(THE TASK): How many lines in the rows below contain the word "height"? Case counts. Reply with the number only.

(Entries for locating words and elements):
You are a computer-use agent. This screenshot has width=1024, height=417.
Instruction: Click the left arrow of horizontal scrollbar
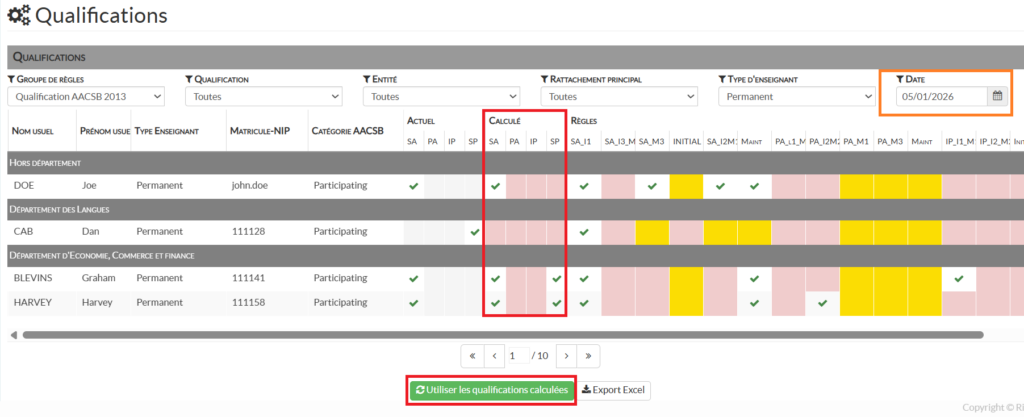click(x=12, y=335)
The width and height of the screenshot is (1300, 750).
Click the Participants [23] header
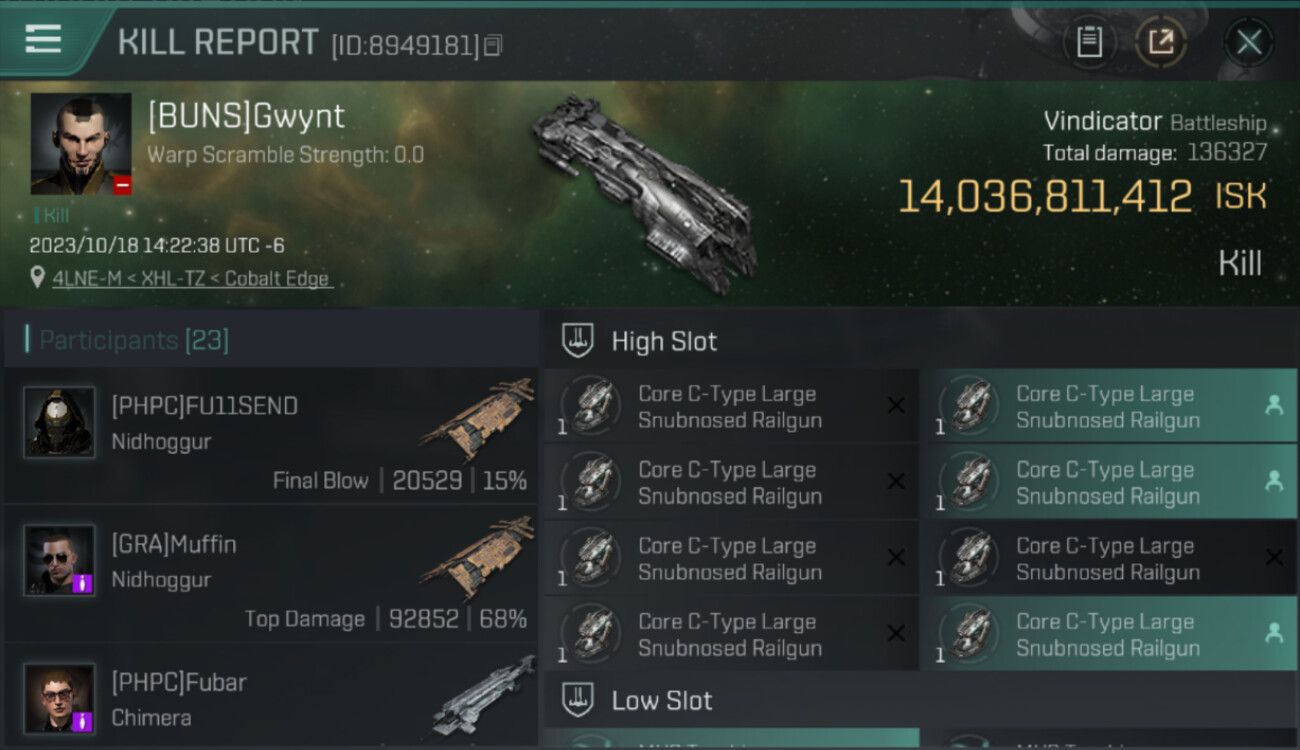tap(134, 340)
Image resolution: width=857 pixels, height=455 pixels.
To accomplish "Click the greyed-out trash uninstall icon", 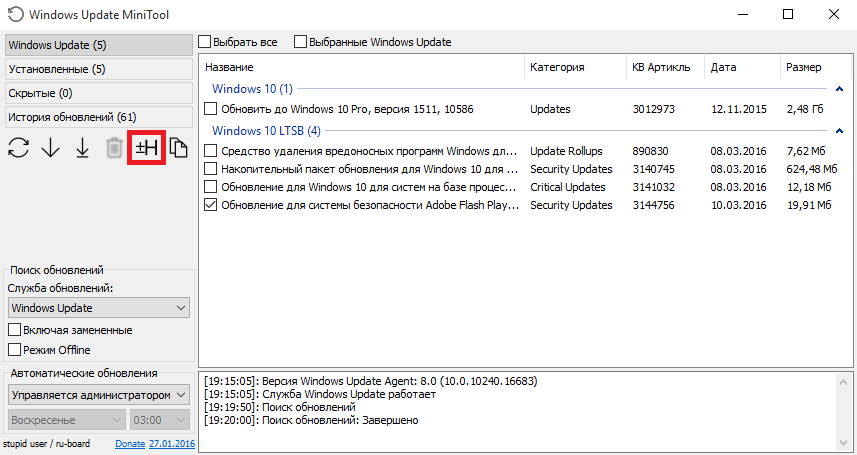I will click(115, 149).
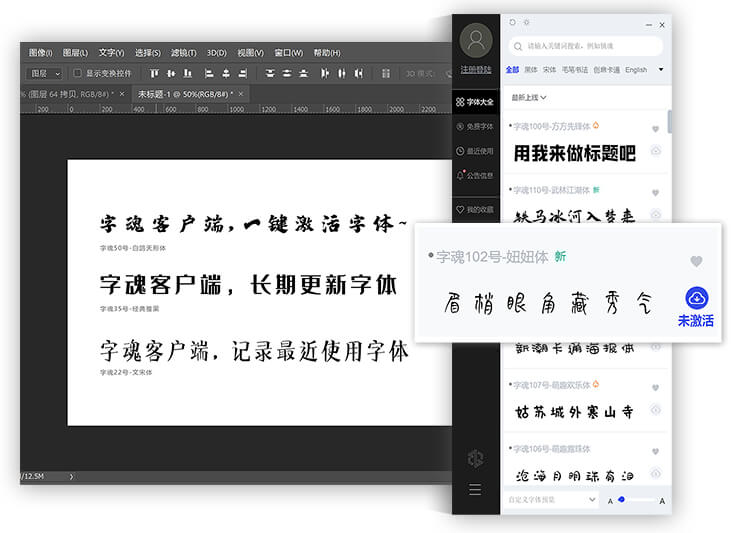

(EXERCISE ANSWER): 3